How FCA Plans to Shape the Future of the Minivan Segment
Rumor has it that Fiat Chrysler Automobiles (FCA) is reconsidering its two-minivan strategy as the Chrysler Pacifica leaves the Dodge Caravan in the dust in terms of sales figures. Whatever the automaker decides, it’ll be a big impact for the Windsor, Ontario assembly plant that currently employs over 6,000 employees on three different shifts. Canada’s Unifor Union is reporting that FCA plans to invest at least $350 million into the Windsor plant, retooling it for “future product,” but the automaker itself has yet to confirm what that product will be.

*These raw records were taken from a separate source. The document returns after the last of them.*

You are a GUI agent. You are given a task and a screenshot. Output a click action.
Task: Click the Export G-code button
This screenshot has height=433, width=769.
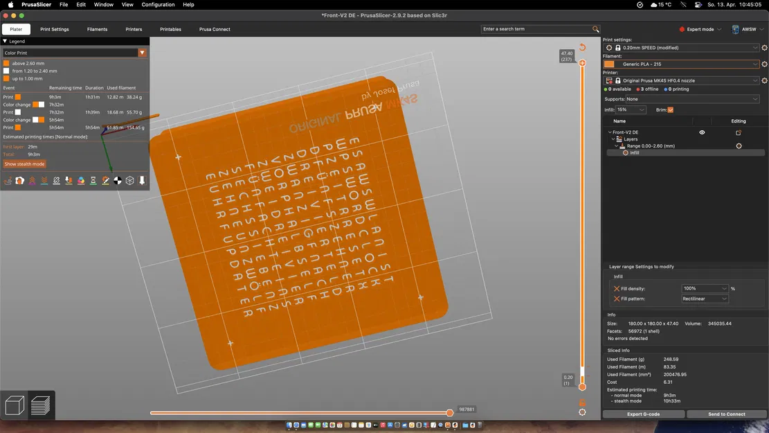pyautogui.click(x=643, y=414)
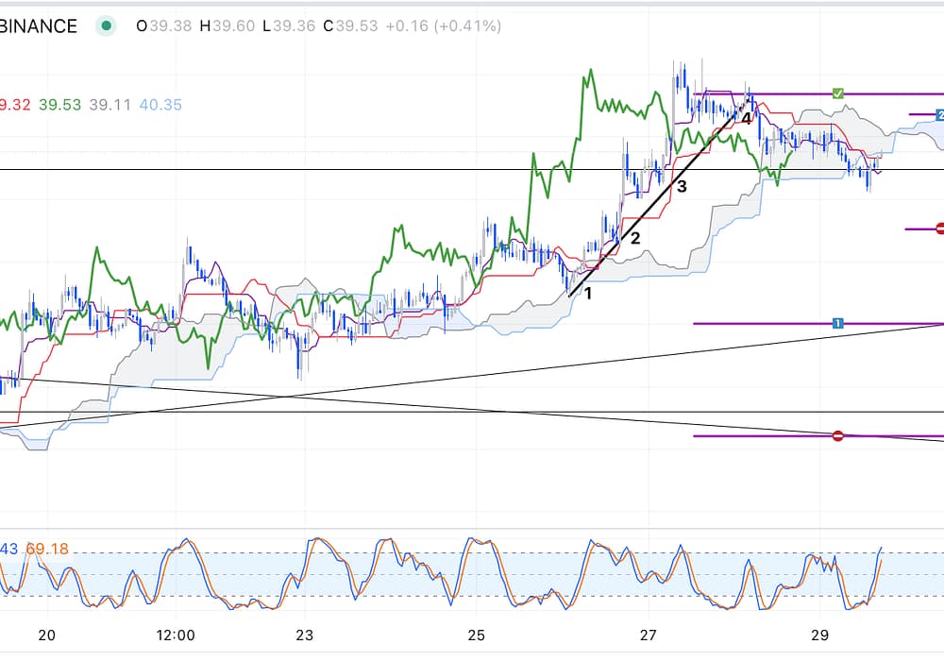
Task: Click the BINANCE exchange label
Action: click(39, 26)
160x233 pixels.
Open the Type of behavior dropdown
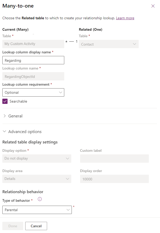click(37, 210)
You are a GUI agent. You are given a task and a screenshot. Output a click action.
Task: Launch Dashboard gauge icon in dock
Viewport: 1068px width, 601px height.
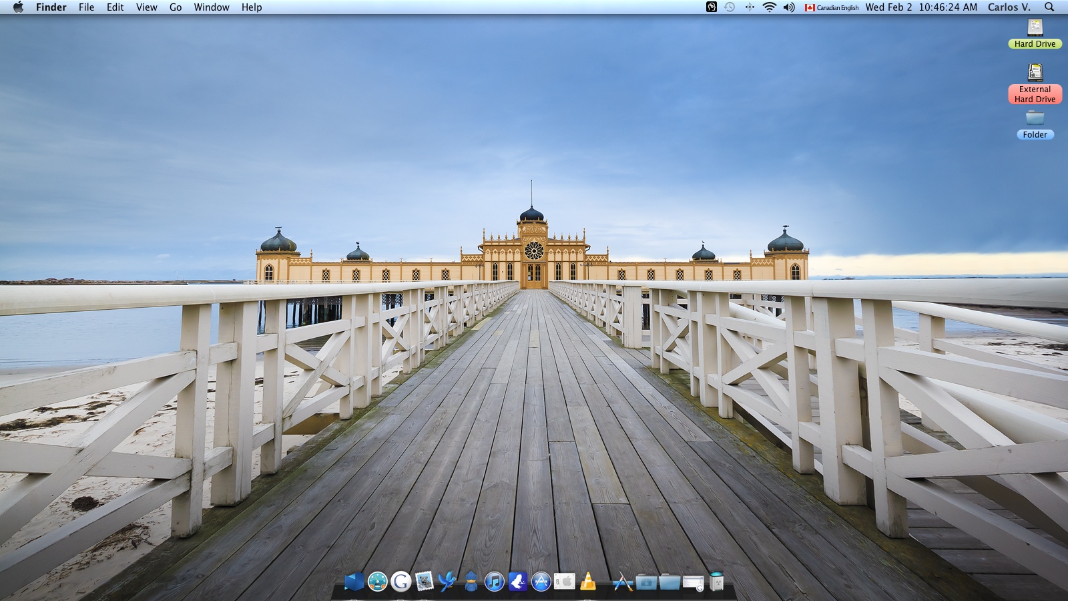pos(378,582)
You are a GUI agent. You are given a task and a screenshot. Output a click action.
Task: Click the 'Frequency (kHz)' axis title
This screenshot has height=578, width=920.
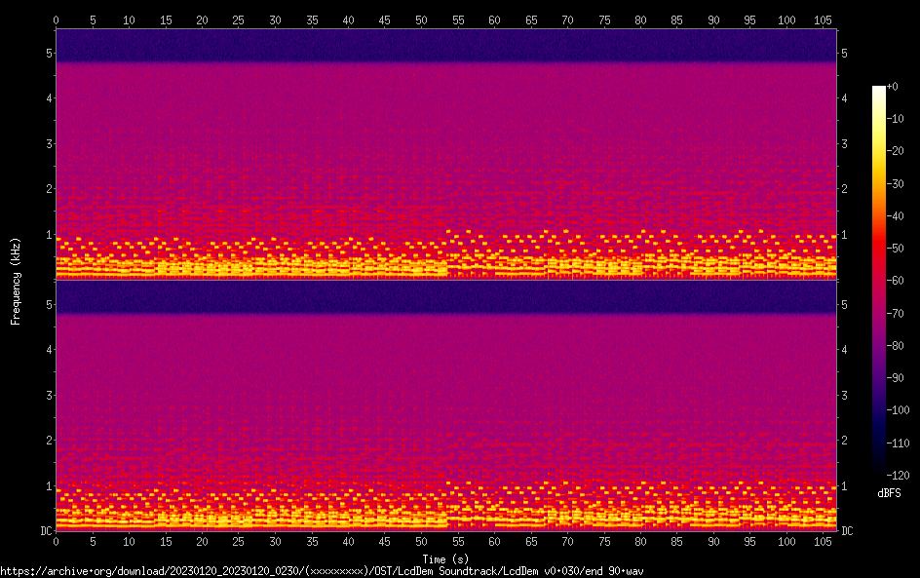pyautogui.click(x=16, y=280)
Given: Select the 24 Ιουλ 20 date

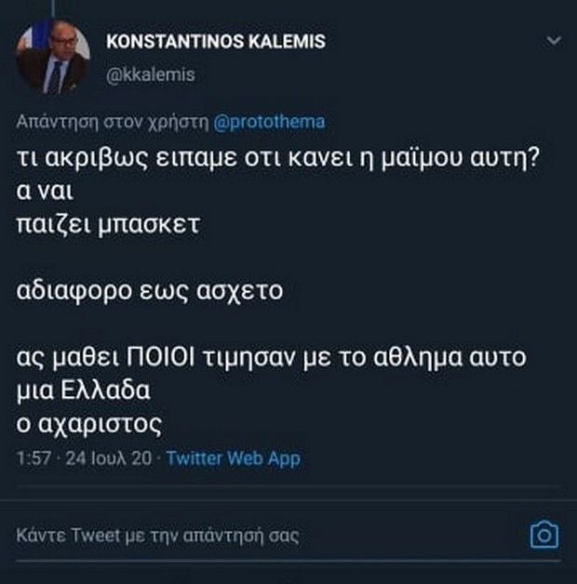Looking at the screenshot, I should [x=109, y=458].
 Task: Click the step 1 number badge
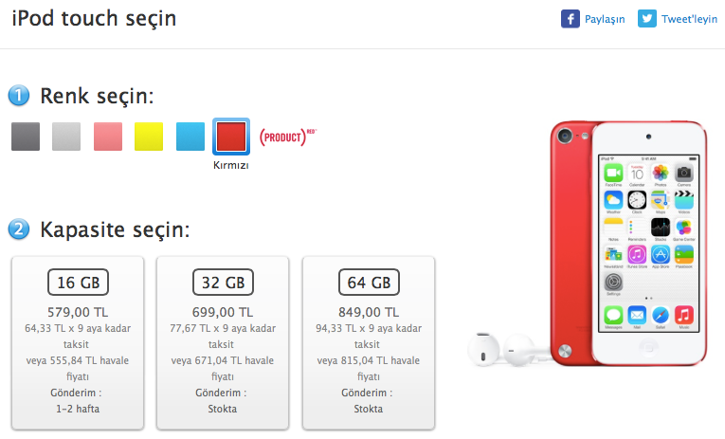[x=20, y=96]
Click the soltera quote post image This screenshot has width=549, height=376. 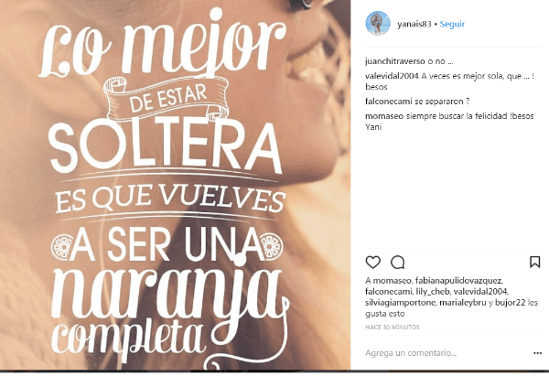pyautogui.click(x=175, y=185)
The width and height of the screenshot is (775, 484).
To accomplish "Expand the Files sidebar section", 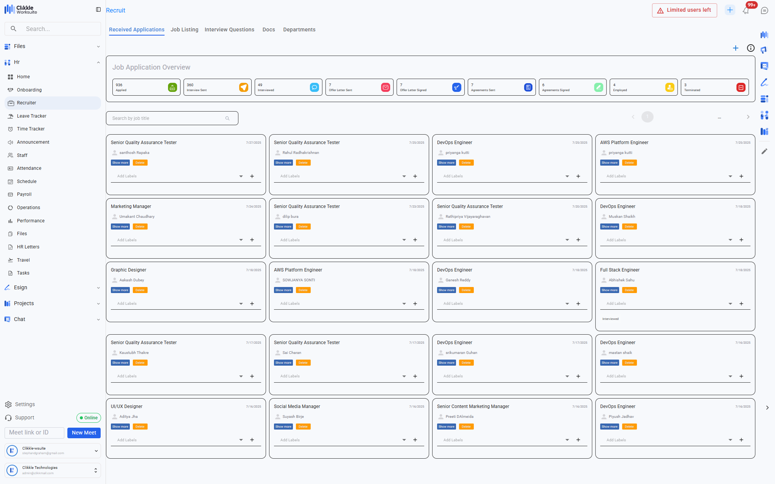I will coord(98,47).
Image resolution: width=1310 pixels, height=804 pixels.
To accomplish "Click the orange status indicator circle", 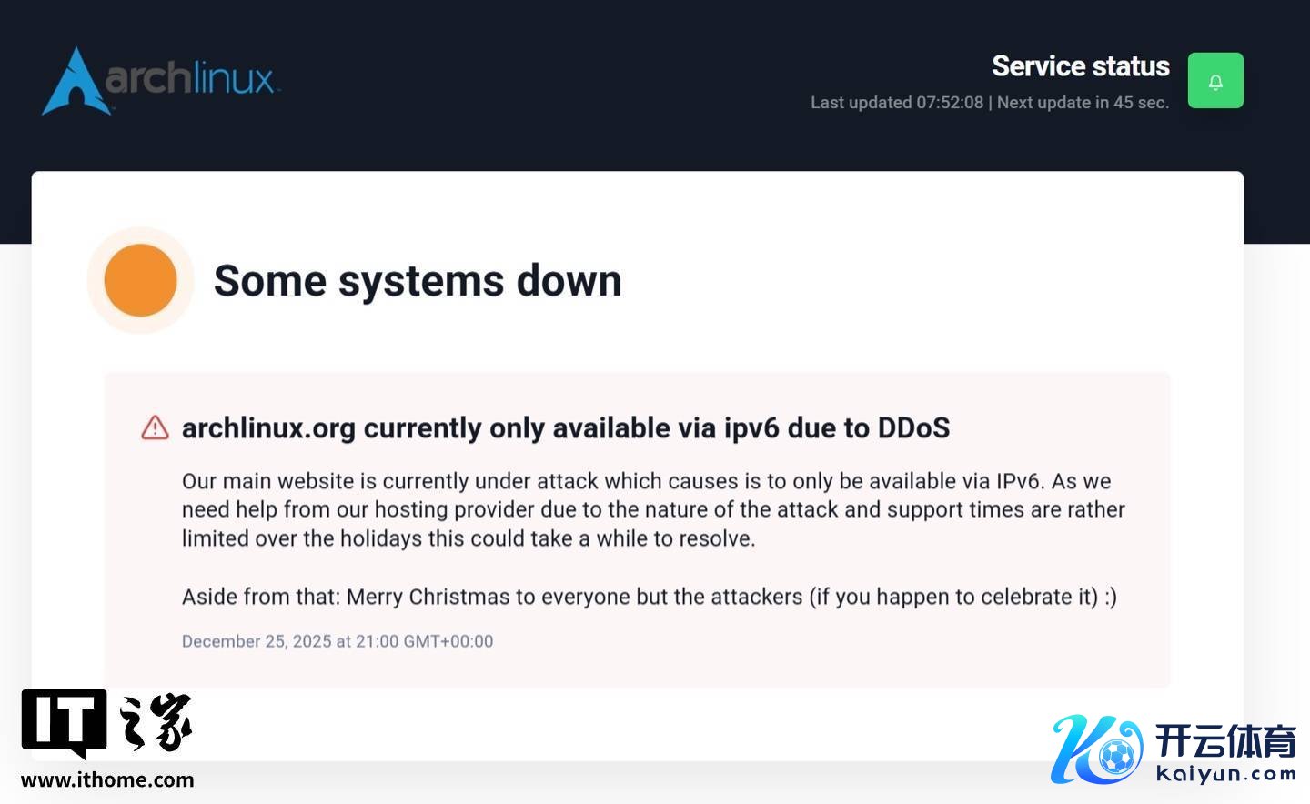I will (140, 280).
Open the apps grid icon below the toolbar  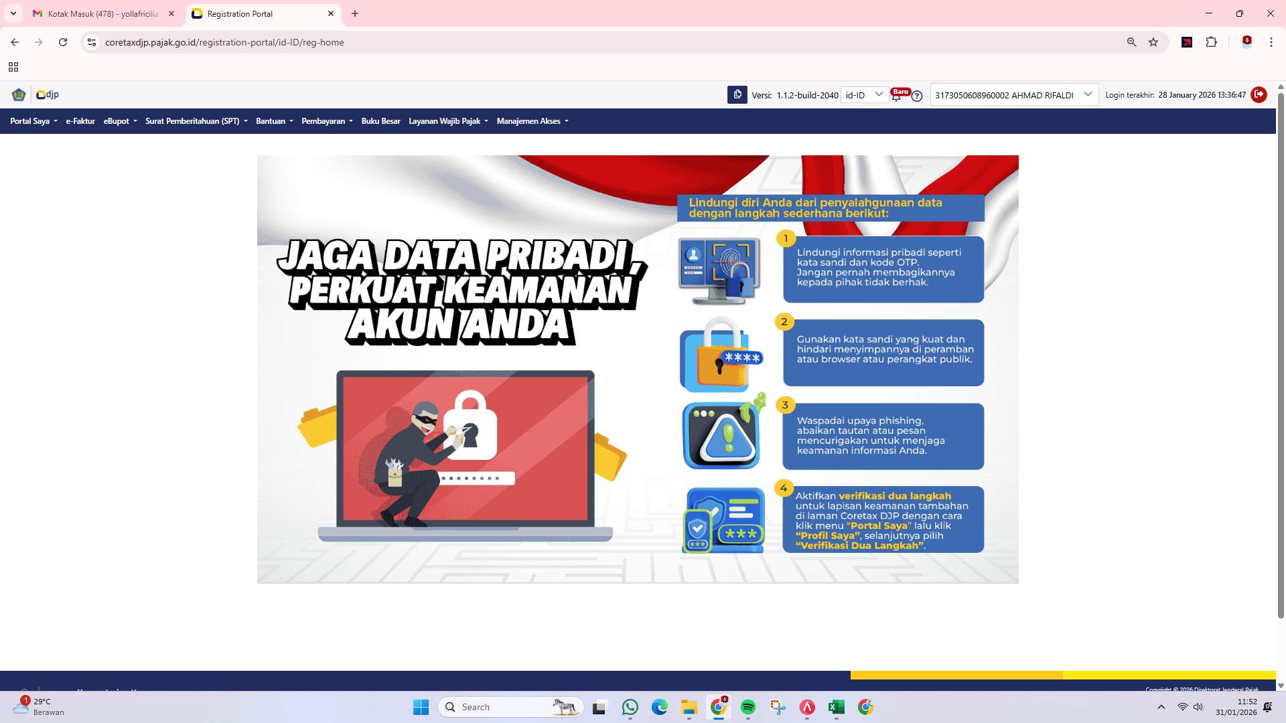tap(13, 67)
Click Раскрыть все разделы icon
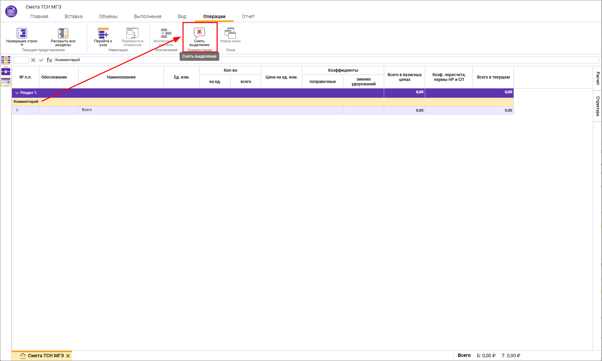This screenshot has height=361, width=602. tap(63, 33)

In March of 2019, Automotive News Canada reported that the retooling will take place over the Summer, prepping the assembly plant for the rumored all-wheel-drive Chrysler Pacifica minivan. Industry analyst Joe McCabe stated that FCA is not only going to assemble the all-wheel-drive Pacifica at the Windsor Plant, but the automaker is also planning to replace the existing Grand Caravan with an entry-level minivan – specifically one that’ll sport the Voyager nameplate. McCabe said that the new product will not be a crossover because FCA will not want to cede leadership in the minivan segment – a segment the automaker invented 35 years ago.
“One of the biggest risks for any manufacturer getting out of a segment is this idea of ‘lost to someone else.’ And right now, Chrysler being the leader in the segment, can’t risk to dilute themselves enough to the point where minivan buyers will look elsewhere,” said McCabe, the CEO of AutoForecast Solutions when speaking to Automotive News Canada.
Staying within the same segment would allow FCA to appeal to the same cost-conscious buyers that are interested in the Grand Caravan now. “They just can’t afford to risk that foothold that they have in the minivan space. I think there’s more of a risk in killing the Caravan and having only one Pacifica and having too many trim levels where they lose the high-end Caravan buyer to a higher-sized Pacifica. That’s where we see the risk. They have to make sure they backfill the more cost-conscientious Caravan buyer,” McCabe added. As is customary anFCA spokesperson declined to comment as the automaker does not frivolously unveil future plans unless at a specific event or vehicle unveiling.
Other industry insiders agree with McCabe’s assessment that a dual-minivan strategy is the right direction for FCA should the Grand Caravan finally be phased out. A lower-priced van would be important for dealers as Chrysler is likely to introduce rebates and other packages to attract prior Caravan customers. Should the Dodge Voyager replace the Grand Caravan, the Pacifica will be responsible for filling in the gaps as the market warms up to the entry-level minivan. Current trends indicate a decline in overall market interest in the minivan segment, but other rumors have circulated before that the ever-popular crossover segment is sure to play an integral part into the automaker’s success eventually.